TASK: Nothing but the records, repeated word for word and free of pictures, belongs in the answer.

Dataset entries:
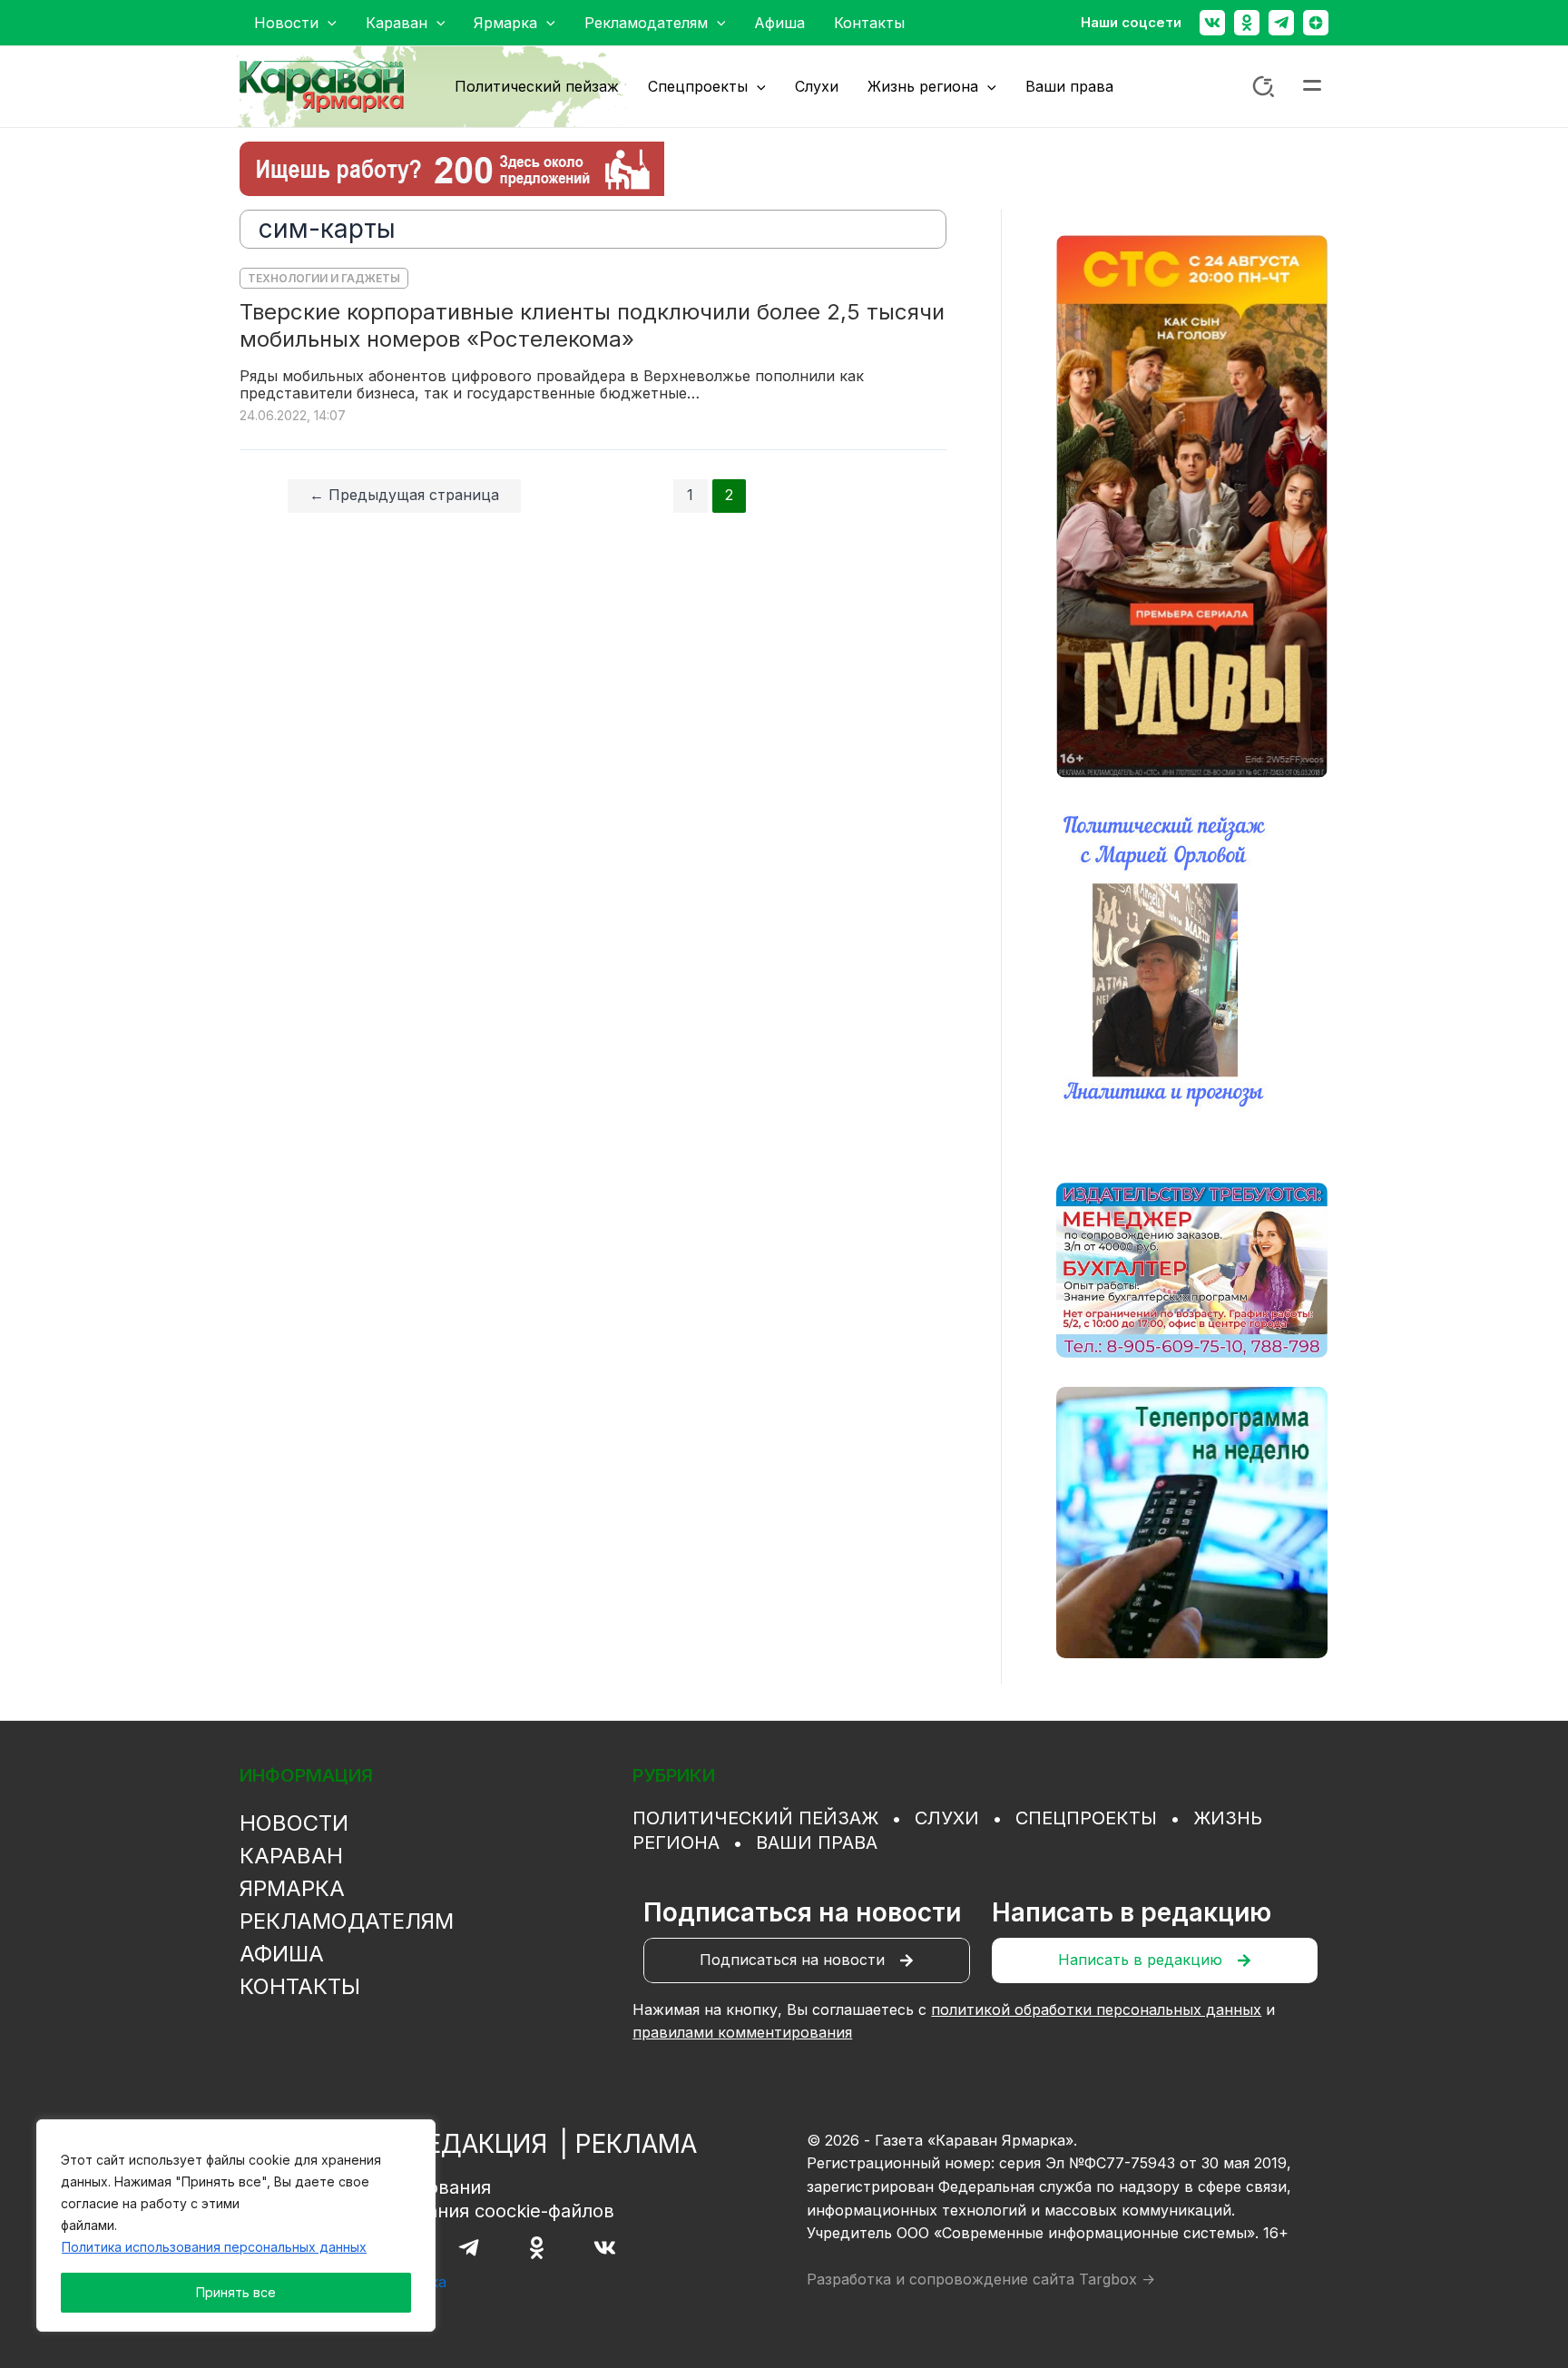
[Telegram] (1281, 22)
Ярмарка (292, 1888)
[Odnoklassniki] (1246, 22)
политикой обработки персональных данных (1096, 2009)
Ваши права (816, 1842)
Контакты (300, 1986)
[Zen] (1315, 22)
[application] (327, 22)
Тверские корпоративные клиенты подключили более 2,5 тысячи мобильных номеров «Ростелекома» (592, 325)
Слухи (947, 1818)
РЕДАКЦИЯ (478, 2143)
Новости (294, 1823)
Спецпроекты (1086, 1818)
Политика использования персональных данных (214, 2247)
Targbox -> (1117, 2279)
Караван (291, 1855)
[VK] (604, 2247)
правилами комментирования (742, 2032)
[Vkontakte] (1212, 22)
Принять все (236, 2292)
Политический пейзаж (755, 1818)
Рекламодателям (347, 1921)
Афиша (282, 1954)
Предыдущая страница (404, 495)
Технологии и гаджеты (324, 278)
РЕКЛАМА (636, 2143)
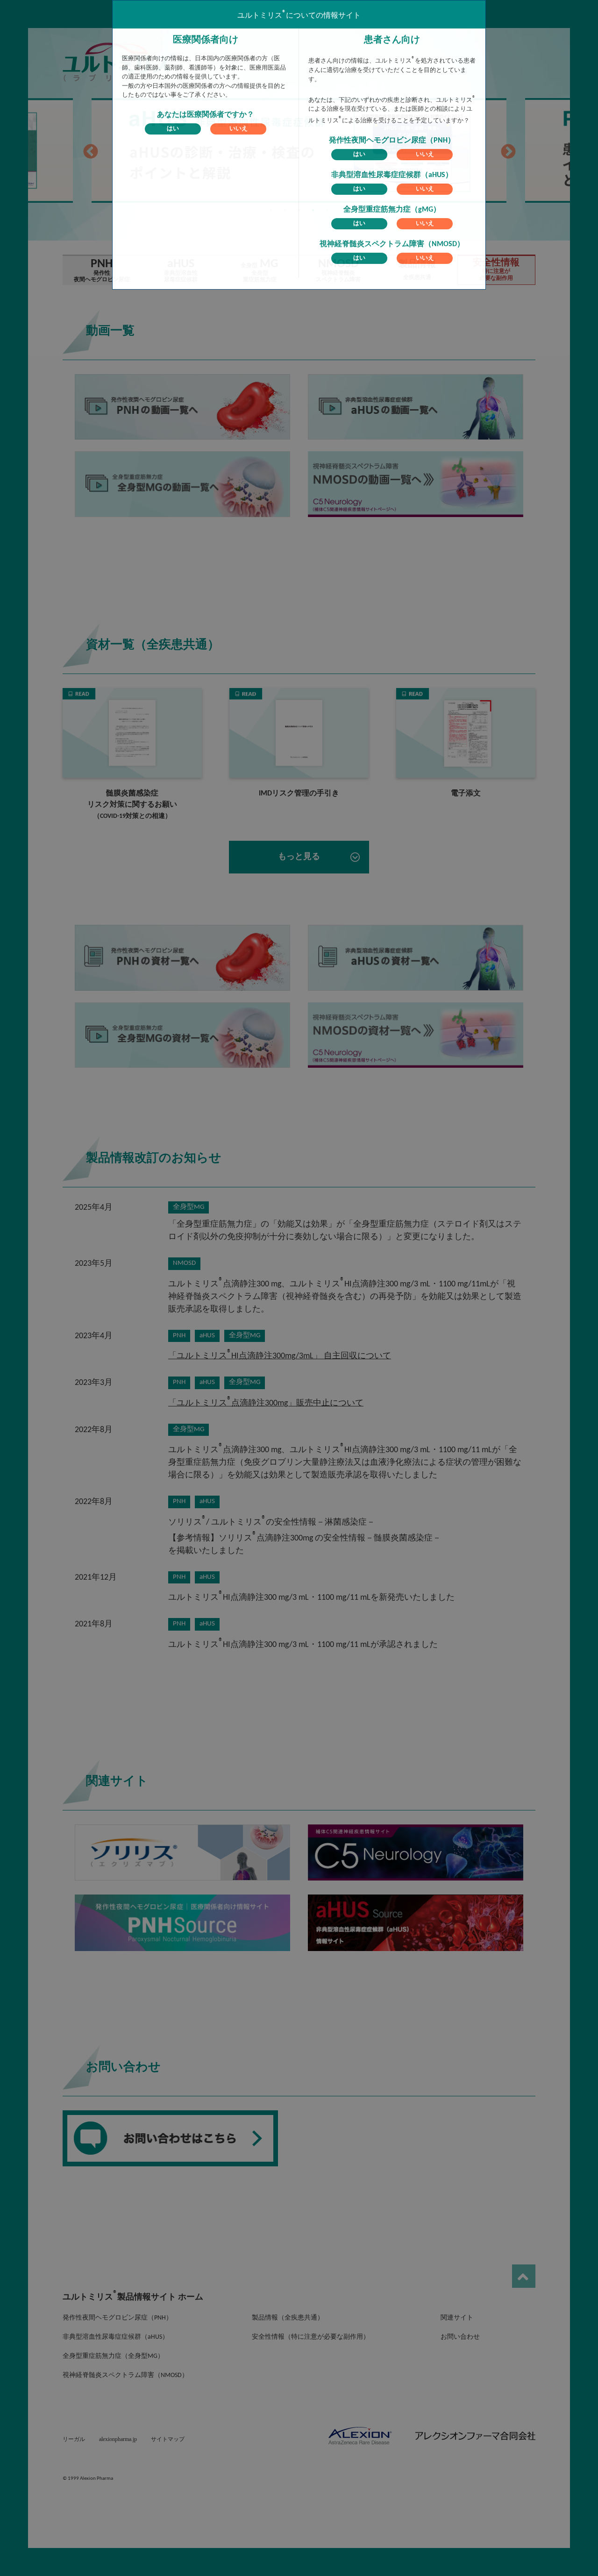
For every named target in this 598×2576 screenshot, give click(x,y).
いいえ (238, 129)
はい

WORKED SOLUTION:
[Telegram] (1281, 22)
Ярмарка (292, 1888)
[Odnoklassniki] (1246, 22)
политикой обработки персональных данных (1096, 2009)
Ваши права (816, 1842)
Контакты (300, 1986)
[Zen] (1315, 22)
[application] (327, 22)
Тверские корпоративные клиенты подключили более 2,5 тысячи мобильных номеров «Ростелекома» (592, 325)
Слухи (947, 1818)
РЕДАКЦИЯ (478, 2143)
Новости (294, 1823)
Спецпроекты (1086, 1818)
Политика использования персональных данных (214, 2247)
Targbox -> (1117, 2279)
Караван (291, 1855)
[VK] (604, 2247)
правилами комментирования (742, 2032)
[Vkontakte] (1212, 22)
Принять все (236, 2292)
Политический пейзаж (755, 1818)
Рекламодателям (347, 1921)
Афиша (282, 1954)
Предыдущая страница (404, 495)
Технологии и гаджеты (324, 278)
РЕКЛАМА (636, 2143)
For every named target in this 598×2576 screenshot, give click(x,y).
いいえ (238, 129)
はい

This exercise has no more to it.